__Exercise a__:
Please check each statement against the forum excerpt below and answer yes or no, quoting the words from the forum excerpt that decide it: (i) the poster's own setting is Italian; (ii) Codepage UTF-8 is also called 65001; (iii) the codepage can display every language, whether or not fonts for it are installed.

__Text block__:
##############################

Well, mine is set to Italian - and I can display simultaneously Italian, English, Russian, Chinese, Arabic and a number of others. The reason is simple: Codepage UTF-8 alias 65001 is meant for that. It can display every language for which fonts are installed.

It is actually a bit trickier if you look at the details, but it works :biggrin:

Dubby

okey... would you kind enough to provide an example... :D
or at least how to achieve it...

jj2007

Quote from: Dubby on March 10, 2013, 09:45:04 PM
okey... would you kind enough to provide an example... :D
or at least how to achieve it...

See reply #1.

##############################

__Exercise input__:
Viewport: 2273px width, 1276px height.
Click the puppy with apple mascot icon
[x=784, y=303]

##############################

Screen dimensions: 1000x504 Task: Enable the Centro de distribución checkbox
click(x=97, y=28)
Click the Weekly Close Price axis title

##############################

__Exercise b__:
In the records, from the line with "Viewport: 2273px width, 1276px height." up to and including the line with "[x=784, y=303]", replace "puppy" with "kitten". Leave everything else unchanged and return only those lines.

__Expected output a__:
(i) Yes: "mine is set to Italian"
(ii) Yes: "Codepage UTF-8 alias 65001"
(iii) No: "It can display every language for which fonts are installed."

__Expected output b__:
Viewport: 2273px width, 1276px height.
Click the kitten with apple mascot icon
[x=784, y=303]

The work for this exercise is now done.